Yanan laughed and punched at Ira’s midriff. “Come on, let us have some coffee. No, first I make my evening prayers. Then we have some coffee. Eh? Hm?”

 

THE JOURNAL OF STEPHEN ISQUERAT

 

It only happened twice. The first time was when I was thirteen, the second time I was fifteen. I guess I’d convinced myself—sort of—that it hadn’t been real, that it was some kind of dream. And I kind of suppressed it. But when I took the psychonomics test, I remembered it, and it felt like the memory of something real.

Then I talked to Mr. Winderson, and met Latilla and got the tour of the psychonomics training room where those people sat at the desks. (None of them ever looked up! It was weird.) And after visiting that place and stumbling onto Mr. Deane, I remembered again. So I guess I’ll write it down in my journal. Maybe I can copy and paste it later for some psychonomics project.

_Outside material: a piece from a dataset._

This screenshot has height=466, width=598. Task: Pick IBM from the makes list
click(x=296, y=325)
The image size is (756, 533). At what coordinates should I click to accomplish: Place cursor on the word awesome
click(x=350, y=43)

It was winter, that first time, and we were snowed in. That was when Dad worked at that school in the Idaho panhandle. Nice kids, but the parents got really uptight when he mentioned evolution. Dad stuck it out there for two years.

The second year the snow was so high it buried the back of our one-story house and drifted halfway up the picture window; it was heavy enough it made the glass creak. We were way out in the boonies, away from anybody. I only saw my friends at school. It was Christmas vacation, and the power went out and we heated with wood, used lanterns for light. The County people kept saying they were going to plow our road, but somehow it never happened. Dad made arrangements for groceries to be brought out by a neighbor who had a snowmobile. Without power there was no TV, no Internet, no computer at all. I read, and we tried to enjoy the snow, but days passed and the claustrophobia, the cabin fever, got worse and worse.